Even with Scream's jolt, the 2000s were rough –copycats and limp remakes. Some "so-bad-it's-fun" entries endured (Jason X, Freddy vs. Jason). Closest to recommendable: Rob Zombie's House of 1000 Corpses (2003) –slasher-adjacent in grindhouse clothing, much like Hooper's original Texas Chain Saw.

The Slasher in the A24 Era

The 2010s leaned back into the paranormal and art-horror aesthetics –A24 became shorthand– while outright parodies popped up (Final Girl, 2015). From 2020 on, we've seen solid returns: Scream (2022) and Scream VI (2023) from Tyler Gillett and Matt Bettinelli-Olpin, plus Halloween Kills (David Gordon Green, 2021). Among the legacy revivals, these are the safest bets.
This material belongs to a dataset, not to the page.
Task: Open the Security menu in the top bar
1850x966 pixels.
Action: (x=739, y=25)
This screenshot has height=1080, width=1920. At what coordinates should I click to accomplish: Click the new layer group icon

Ti West's X (2022) pays perhaps too direct a homage to Texas Chain Saw, but wraps it in the polished "elevated horror" aesthetic. Not my favorite, yet it puts core slasher pieces back in motion –and, for better or worse, inspired a wave of follow-ons.

If we're drafting a new monster club, the current king is undeniable: Art the Clown from Terrifier. The indie saga –now three films and counting– went viral on ultra-gore audacity, reviving the old let's see if you can handle it ritual. Art blends silent resilience with wicked clown charisma –equal parts laugh and gag reflex. Terrifier helped spark a mini-revival spanning public-domain splatter like Winnie-the-Pooh: Blood and Honey 2 (Rhys Frake-Waterfield, 2024) to experiments like In a Violent Nature (Chris Nash, 2024), which restores the killer's POV.

Art the Clown in Terrifier 2 (Leone, 2022)
Art the Clown in Terrifier 2 (Leone, 2022)

A Marathon for October 31

The slasher reshaped horror –from scripting to shooting–squeezing every dollar out of lean budgets. Clear rules kept it recognizable as it morphed to stay current. Once mainstream, now niche again, its monsters shilled in ads and turned up at events like rock stars. That pantheon is past tense; a new one isn't quite formed, though you could imagine Annabelle, Art the Clown, and… who else?

A starter stack for pizza night: Halloween, The Texas Chainsaw Massacre 2, A Nightmare on Elm Street 3: Dream Warriors, Friday the 13th Part VII: The New Blood, Scream, Child's Play (Chucky), and Terrifier 2. It's October 31 –ready for that slasher marathon?